How to Find the Longest Common Substring in C++

Muhammad Husnain Feb 02, 2024
  1. Longest Common Substring
  2. Problem Formulation of the Longest Common Substring
How to Find the Longest Common Substring in C++

In this article, we will discuss the longest common substring problem and its solution using dynamic programming in C++.

Longest Common Substring

The longest common substring (LCS) is a well-known problem in computer science.

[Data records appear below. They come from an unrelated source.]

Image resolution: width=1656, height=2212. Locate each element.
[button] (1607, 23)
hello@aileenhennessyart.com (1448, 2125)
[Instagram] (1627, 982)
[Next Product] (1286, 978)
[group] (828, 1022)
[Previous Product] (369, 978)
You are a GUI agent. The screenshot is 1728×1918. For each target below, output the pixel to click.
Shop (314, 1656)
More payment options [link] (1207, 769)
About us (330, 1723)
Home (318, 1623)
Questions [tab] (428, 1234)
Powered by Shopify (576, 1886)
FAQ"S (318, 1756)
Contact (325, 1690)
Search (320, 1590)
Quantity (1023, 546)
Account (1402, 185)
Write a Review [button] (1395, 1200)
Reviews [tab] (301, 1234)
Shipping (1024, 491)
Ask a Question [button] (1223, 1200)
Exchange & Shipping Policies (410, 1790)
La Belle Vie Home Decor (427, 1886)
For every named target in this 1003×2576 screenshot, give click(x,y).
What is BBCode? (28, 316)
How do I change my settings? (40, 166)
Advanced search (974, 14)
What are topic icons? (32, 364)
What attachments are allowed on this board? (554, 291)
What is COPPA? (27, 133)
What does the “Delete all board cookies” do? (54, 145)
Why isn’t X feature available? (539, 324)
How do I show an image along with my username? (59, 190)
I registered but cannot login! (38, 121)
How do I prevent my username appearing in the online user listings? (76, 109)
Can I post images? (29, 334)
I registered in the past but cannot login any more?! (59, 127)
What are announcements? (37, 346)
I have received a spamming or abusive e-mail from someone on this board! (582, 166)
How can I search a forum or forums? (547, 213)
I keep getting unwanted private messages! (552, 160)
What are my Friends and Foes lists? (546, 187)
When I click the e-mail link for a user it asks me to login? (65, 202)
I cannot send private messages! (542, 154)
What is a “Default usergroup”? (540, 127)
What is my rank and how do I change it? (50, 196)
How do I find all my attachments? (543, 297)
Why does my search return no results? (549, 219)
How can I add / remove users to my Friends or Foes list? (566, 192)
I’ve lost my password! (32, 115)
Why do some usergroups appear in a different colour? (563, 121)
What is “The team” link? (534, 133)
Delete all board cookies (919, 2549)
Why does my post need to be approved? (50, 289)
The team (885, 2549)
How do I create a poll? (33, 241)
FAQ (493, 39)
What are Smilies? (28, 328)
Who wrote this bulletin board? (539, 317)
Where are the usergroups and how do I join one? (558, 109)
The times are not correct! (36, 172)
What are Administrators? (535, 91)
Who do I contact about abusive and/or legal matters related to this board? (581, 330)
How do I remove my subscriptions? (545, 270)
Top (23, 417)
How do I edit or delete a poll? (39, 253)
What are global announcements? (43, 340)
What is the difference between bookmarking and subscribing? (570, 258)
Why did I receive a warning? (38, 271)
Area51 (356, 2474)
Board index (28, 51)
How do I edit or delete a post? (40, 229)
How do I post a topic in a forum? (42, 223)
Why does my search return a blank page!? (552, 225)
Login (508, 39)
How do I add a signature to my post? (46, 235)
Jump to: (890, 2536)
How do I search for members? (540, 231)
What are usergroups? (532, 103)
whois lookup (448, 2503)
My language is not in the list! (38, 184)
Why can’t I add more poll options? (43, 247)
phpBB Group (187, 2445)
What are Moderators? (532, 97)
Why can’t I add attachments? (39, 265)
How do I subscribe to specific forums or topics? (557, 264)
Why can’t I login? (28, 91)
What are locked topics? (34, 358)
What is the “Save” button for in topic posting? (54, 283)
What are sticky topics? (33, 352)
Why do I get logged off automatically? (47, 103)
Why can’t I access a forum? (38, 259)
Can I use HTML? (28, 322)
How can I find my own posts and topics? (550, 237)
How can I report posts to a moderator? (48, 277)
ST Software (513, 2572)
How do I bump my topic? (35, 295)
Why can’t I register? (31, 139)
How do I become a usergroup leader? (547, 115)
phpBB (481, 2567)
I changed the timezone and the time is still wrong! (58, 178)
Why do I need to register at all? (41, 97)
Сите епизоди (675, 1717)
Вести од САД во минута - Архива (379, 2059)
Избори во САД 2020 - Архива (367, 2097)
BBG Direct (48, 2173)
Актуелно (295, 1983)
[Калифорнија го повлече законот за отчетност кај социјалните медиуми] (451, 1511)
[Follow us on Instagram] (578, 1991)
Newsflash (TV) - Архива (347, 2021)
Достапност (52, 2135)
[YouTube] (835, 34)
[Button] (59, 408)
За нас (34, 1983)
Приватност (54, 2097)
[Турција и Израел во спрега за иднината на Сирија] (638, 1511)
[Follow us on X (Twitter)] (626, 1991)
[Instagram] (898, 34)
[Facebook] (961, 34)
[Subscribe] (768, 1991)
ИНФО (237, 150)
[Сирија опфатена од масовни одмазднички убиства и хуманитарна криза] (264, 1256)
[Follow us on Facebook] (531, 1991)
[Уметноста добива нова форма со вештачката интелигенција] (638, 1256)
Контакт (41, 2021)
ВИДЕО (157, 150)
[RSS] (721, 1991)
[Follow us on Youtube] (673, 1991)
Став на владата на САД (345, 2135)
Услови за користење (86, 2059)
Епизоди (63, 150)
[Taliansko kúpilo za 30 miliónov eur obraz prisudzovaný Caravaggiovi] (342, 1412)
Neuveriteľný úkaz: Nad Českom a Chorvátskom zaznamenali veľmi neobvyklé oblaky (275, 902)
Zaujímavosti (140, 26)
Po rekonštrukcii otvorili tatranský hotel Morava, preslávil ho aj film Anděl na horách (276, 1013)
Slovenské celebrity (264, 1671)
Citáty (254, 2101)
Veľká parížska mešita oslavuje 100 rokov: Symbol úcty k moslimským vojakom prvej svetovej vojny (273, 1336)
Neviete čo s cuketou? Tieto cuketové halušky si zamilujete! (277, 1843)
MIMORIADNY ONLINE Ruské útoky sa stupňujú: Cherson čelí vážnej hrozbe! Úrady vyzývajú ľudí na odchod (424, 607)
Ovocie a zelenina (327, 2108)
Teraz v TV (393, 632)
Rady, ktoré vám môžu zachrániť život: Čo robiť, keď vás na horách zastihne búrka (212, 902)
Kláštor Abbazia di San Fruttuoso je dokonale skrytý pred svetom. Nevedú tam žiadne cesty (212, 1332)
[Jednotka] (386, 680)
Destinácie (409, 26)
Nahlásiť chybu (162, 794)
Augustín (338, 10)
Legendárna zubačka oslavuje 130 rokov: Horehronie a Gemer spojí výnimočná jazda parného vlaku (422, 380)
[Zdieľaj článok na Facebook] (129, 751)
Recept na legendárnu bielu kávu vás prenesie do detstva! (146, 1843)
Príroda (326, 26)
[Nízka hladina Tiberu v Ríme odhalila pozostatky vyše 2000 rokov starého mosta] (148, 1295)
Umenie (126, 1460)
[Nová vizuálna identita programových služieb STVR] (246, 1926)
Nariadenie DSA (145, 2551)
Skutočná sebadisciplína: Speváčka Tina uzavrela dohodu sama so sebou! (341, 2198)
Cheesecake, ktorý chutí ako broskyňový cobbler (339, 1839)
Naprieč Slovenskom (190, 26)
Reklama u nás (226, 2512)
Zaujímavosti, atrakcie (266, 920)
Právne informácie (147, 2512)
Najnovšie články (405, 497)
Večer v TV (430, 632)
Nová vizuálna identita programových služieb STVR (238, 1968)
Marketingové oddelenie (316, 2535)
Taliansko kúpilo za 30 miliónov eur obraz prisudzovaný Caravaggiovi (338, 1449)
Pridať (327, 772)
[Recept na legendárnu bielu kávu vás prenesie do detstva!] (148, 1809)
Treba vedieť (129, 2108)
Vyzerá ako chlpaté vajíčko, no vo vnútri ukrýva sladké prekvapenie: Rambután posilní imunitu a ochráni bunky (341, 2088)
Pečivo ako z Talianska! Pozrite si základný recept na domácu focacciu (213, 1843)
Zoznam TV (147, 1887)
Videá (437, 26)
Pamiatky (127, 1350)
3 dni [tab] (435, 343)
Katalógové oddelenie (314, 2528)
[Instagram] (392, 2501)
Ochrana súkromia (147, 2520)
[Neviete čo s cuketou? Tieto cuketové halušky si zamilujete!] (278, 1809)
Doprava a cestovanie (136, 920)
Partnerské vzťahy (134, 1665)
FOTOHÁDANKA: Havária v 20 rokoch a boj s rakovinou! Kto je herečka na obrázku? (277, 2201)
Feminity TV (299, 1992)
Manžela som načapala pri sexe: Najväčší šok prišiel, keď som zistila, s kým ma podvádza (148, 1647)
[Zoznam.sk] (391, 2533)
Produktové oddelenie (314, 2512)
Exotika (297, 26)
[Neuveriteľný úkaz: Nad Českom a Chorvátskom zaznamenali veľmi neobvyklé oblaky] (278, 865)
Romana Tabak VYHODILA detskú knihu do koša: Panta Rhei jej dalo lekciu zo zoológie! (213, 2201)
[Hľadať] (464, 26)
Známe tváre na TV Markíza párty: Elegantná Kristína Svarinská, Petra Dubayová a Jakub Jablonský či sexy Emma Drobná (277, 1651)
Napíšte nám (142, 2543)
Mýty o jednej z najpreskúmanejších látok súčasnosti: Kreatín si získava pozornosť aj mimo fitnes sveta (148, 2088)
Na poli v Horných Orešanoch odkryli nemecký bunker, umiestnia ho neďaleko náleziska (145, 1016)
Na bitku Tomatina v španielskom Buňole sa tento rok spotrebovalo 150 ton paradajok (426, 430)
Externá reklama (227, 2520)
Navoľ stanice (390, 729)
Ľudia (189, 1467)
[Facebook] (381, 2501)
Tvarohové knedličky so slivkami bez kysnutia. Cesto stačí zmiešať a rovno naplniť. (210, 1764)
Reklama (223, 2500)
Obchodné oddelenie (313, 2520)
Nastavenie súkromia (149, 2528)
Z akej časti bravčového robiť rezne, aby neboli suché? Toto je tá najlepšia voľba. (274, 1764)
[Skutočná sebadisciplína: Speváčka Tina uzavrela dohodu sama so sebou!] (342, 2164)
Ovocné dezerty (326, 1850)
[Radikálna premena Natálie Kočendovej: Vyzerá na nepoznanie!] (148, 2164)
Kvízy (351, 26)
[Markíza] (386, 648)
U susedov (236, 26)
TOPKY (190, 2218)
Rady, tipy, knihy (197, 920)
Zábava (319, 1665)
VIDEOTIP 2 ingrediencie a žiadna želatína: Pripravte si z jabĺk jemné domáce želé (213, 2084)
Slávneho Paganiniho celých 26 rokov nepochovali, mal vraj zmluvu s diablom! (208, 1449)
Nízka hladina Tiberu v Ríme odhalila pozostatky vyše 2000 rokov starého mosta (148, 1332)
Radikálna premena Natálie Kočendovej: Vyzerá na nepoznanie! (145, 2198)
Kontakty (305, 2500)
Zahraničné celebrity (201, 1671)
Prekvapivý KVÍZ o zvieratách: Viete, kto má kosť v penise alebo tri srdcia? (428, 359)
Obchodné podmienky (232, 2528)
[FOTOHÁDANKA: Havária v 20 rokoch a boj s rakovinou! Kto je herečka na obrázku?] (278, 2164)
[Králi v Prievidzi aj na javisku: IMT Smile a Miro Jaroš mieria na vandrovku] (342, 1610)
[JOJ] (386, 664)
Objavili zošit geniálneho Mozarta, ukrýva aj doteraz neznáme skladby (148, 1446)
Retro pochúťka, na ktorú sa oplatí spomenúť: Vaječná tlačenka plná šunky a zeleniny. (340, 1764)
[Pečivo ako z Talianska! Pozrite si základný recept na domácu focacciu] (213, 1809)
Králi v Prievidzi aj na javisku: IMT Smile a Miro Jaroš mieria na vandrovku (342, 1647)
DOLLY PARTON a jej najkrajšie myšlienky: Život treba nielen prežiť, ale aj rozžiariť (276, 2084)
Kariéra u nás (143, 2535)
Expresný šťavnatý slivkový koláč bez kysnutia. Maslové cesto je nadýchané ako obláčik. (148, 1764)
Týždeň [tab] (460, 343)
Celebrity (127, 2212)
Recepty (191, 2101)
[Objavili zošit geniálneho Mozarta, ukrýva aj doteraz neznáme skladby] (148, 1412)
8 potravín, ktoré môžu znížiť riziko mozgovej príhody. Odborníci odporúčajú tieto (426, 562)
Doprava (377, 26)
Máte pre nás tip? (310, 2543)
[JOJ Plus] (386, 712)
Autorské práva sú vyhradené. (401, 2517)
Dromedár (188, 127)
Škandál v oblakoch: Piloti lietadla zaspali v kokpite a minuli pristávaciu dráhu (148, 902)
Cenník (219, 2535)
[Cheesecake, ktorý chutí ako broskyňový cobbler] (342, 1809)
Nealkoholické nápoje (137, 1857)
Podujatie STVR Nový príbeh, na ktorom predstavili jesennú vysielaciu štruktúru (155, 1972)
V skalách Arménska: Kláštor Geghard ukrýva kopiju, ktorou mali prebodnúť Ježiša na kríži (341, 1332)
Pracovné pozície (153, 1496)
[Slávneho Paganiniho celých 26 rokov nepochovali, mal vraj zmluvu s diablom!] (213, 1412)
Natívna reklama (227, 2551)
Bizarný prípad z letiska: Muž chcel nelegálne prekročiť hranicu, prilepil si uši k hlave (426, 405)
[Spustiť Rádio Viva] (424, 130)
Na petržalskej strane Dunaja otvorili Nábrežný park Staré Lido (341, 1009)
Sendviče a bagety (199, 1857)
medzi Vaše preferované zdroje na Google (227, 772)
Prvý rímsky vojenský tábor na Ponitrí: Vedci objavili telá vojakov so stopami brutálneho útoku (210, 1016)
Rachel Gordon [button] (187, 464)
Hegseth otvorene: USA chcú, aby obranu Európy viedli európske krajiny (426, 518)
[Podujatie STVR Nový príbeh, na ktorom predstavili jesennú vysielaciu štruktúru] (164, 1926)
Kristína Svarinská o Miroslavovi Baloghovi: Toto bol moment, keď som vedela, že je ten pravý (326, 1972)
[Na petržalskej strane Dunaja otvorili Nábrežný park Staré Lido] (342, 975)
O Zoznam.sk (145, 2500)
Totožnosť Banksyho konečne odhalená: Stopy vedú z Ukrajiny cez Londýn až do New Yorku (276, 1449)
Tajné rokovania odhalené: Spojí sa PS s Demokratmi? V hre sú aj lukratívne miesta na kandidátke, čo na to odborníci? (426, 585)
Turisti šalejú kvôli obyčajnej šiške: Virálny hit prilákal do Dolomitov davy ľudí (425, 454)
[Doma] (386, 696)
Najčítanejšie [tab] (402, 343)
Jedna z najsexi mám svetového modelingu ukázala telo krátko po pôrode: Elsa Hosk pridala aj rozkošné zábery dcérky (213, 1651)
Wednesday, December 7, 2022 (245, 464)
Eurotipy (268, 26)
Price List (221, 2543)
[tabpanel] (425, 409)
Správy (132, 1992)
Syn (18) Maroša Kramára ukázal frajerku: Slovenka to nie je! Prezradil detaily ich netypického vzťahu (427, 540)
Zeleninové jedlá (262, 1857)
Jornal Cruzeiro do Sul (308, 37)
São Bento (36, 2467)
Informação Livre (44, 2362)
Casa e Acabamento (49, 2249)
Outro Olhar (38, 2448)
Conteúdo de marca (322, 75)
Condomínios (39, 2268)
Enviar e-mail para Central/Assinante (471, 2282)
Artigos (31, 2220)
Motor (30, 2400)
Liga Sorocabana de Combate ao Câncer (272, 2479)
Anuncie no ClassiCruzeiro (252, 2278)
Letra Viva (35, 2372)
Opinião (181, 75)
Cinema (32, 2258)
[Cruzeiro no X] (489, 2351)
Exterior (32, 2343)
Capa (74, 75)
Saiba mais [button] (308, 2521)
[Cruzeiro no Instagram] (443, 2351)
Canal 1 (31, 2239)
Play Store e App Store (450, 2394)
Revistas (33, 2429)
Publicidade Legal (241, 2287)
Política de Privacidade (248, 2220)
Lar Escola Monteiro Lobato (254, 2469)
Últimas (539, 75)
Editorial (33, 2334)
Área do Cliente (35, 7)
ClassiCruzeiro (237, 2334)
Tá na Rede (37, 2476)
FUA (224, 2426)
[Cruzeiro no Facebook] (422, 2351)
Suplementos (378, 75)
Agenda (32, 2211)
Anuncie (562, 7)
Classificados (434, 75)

A maximum length substring in two or more strings is the longest common substring.

For example, consider the following three strings:

  1. XYXYZ
  2. YXYZX
  3. XYZYX

The longest common substring of these three strings is XYZ. Other common substrings exist in these three strings like X, XY, Y, YX, YZ, and Z; however, the longest common substring is XYZ only.

Figure 1 shows the longest common substring of the above three strings:

Longest Common Substring

Problem Formulation of the Longest Common Substring

Consider two strings, S1 and S2, with lengths m and n, respectively, to find the exact substring from both S1 and S2, with the maximum length.

We will present two solutions to this problem:

  1. A Simple Solution
  2. Dynamic Programming Solution

A Simple Solution

Following are the steps to find the longest common substring from two strings using the simple solution:

  • Find all substrings of the first string S1.
  • For every substring of S1, check whether it is a substring of S2 or not.
  • Note that the maximum length substring matches the S2 substring.
  • As the length of the string S1 is m, there are $\mathcal{O}(m^2)$ substrings.
  • The length of string S2 is n, and $\mathcal{O}(n)$ is required to find whether a string is a substring or not.
  • The total time complexity required to perform this solution is $\mathcal{O}(nm^2)$.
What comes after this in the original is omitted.